• _WHAT IS NEEDED_:
The reply should consist solely of the lines from the one that holds "You are a GUI" through the last line of the material, reproduced exactly; no pictures belong in it.

• _RECORDS FOR THE EXERCISE_:
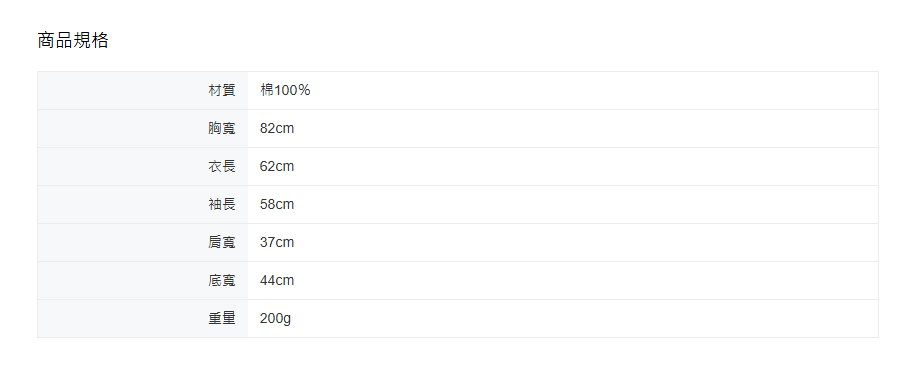Select the 材質 label cell
Image resolution: width=917 pixels, height=389 pixels.
[143, 91]
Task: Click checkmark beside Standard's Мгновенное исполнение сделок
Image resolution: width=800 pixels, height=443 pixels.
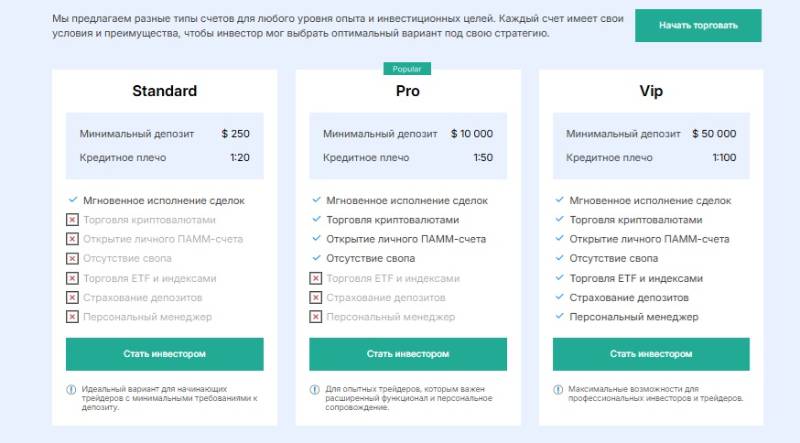Action: tap(72, 200)
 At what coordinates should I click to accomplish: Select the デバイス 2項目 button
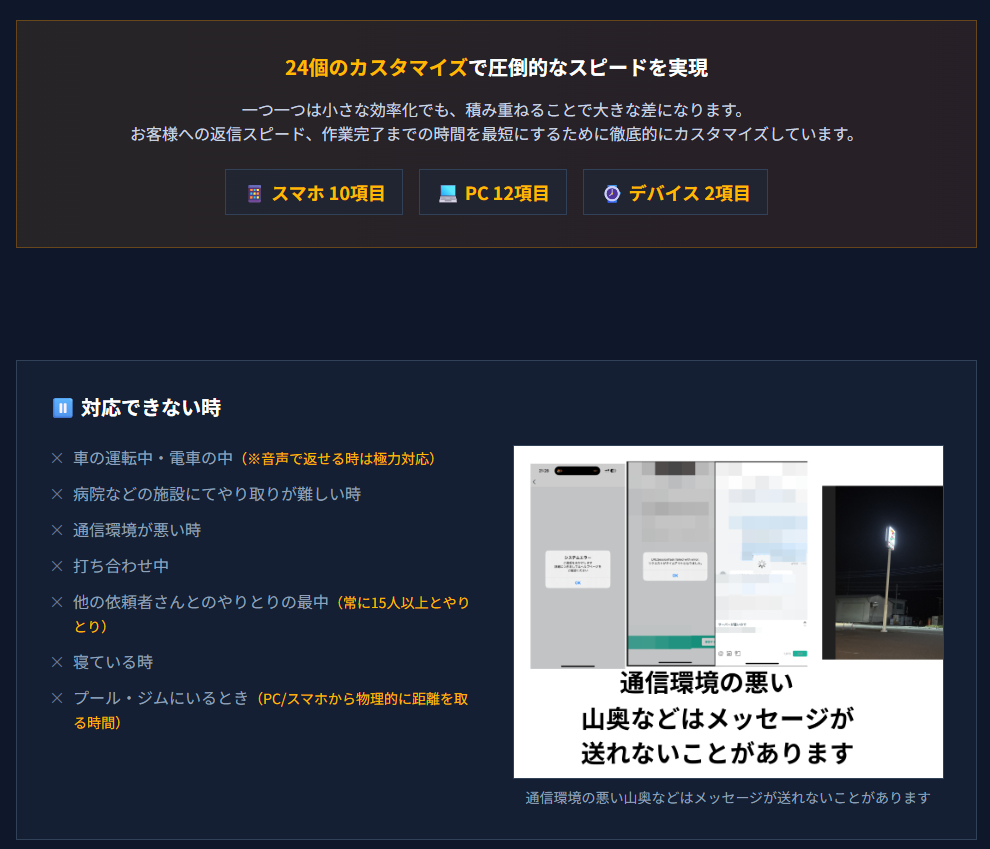675,192
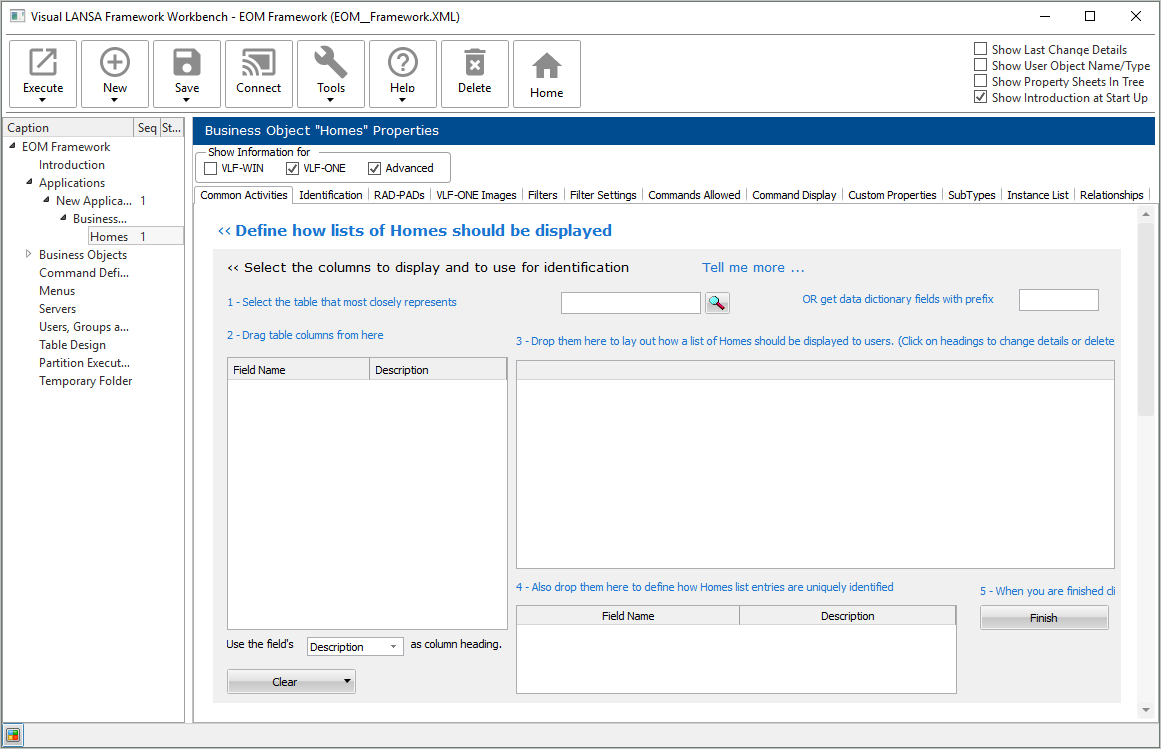Screen dimensions: 1161x749
Task: Open the Filter Settings tab
Action: click(x=603, y=195)
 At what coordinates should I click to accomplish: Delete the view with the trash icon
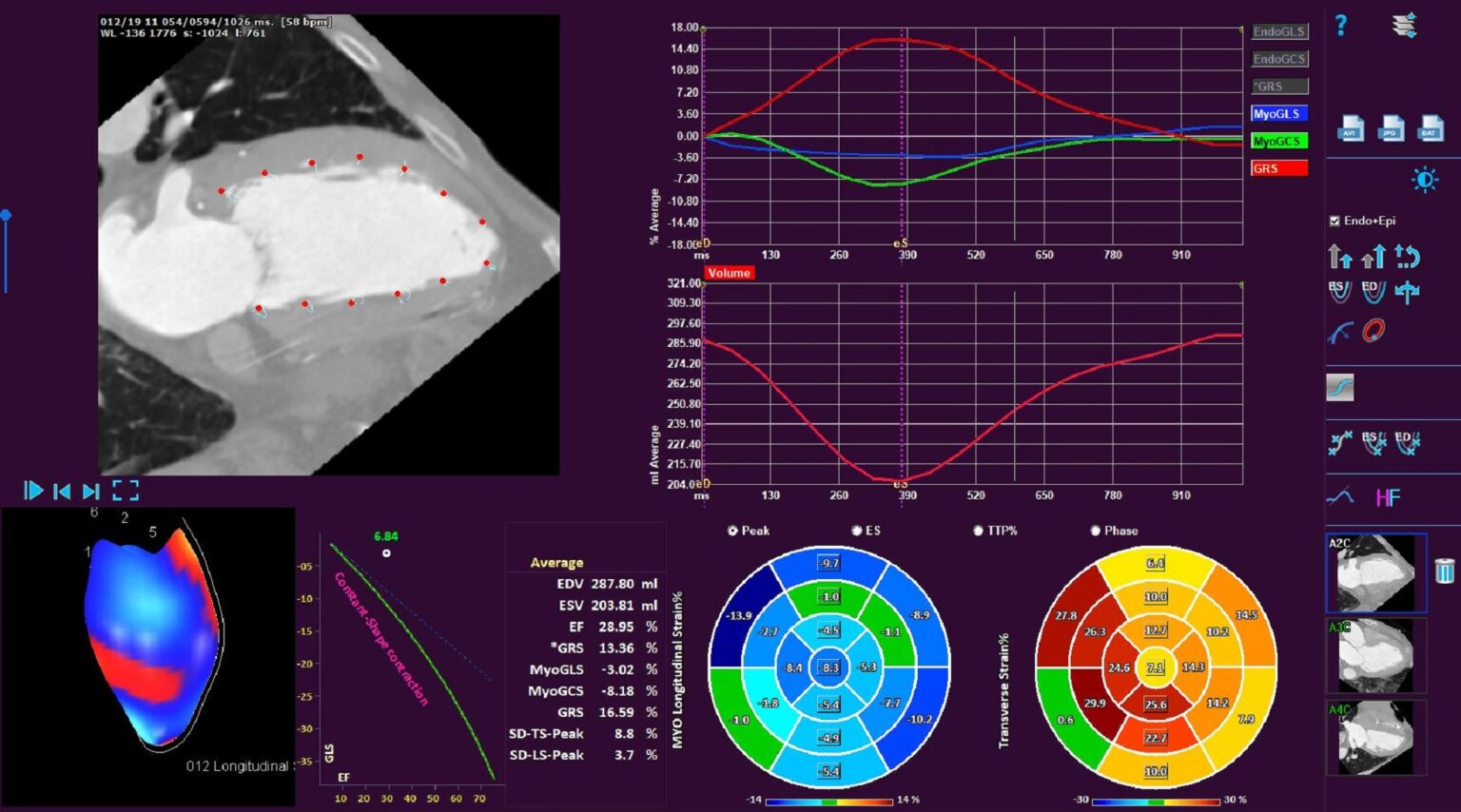pos(1444,570)
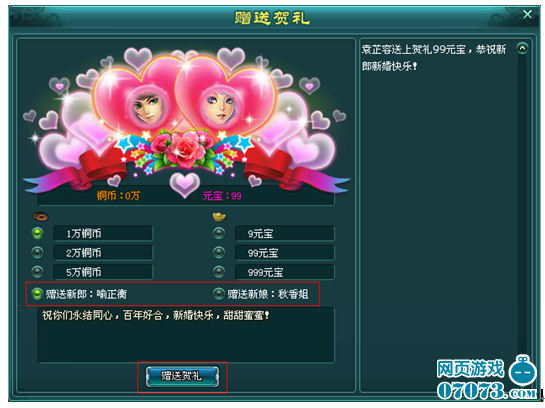The image size is (545, 408).
Task: Click the copper coin icon
Action: click(40, 217)
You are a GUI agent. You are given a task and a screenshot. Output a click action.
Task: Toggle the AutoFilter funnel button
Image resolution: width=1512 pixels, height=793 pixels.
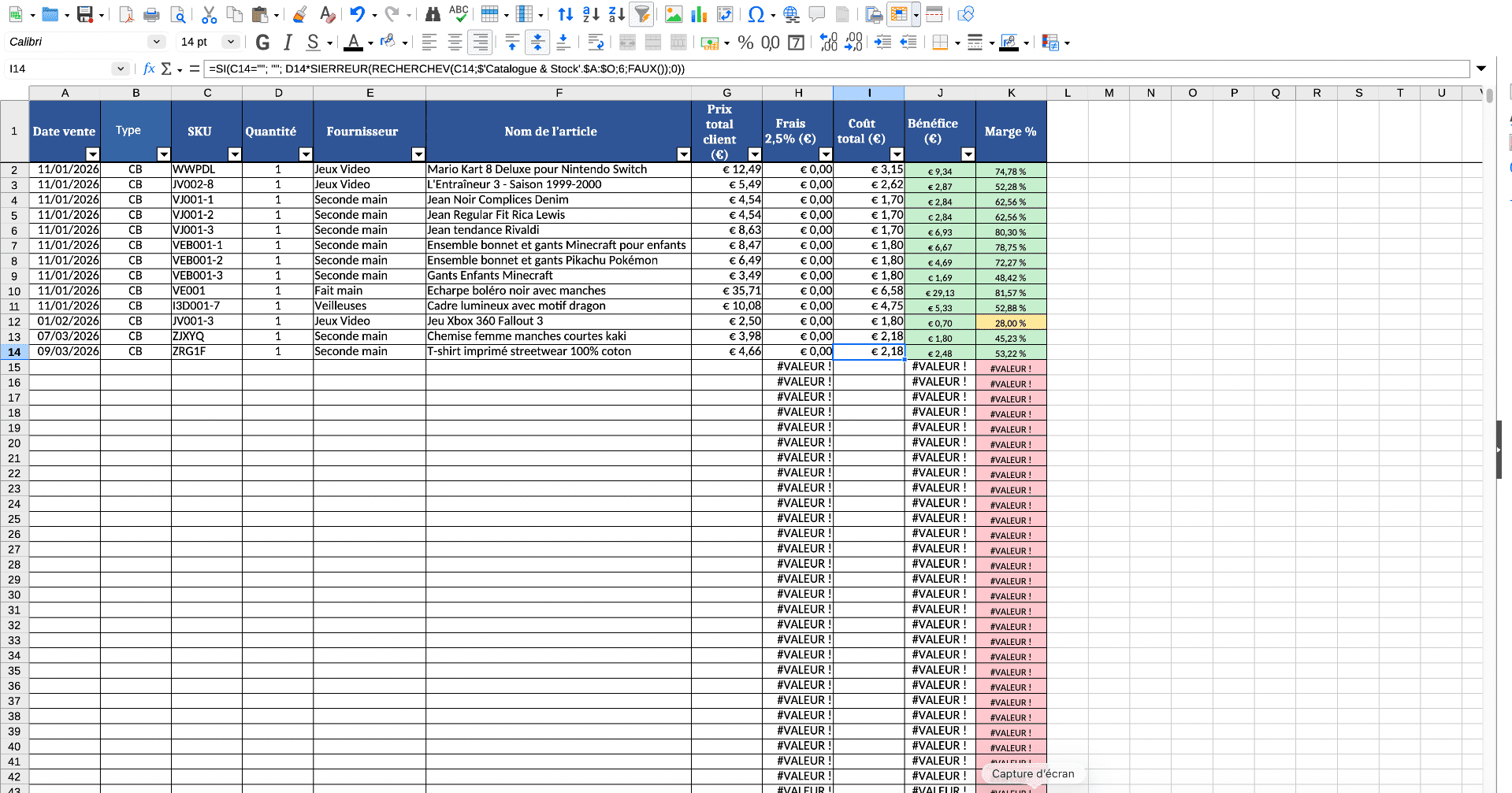[642, 14]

• _RESULT_:
You are a GUI agent. You are given a task and a screenshot. Output a click action.
Task: Toggle the AutoFilter funnel button
Image resolution: width=1512 pixels, height=793 pixels.
[642, 14]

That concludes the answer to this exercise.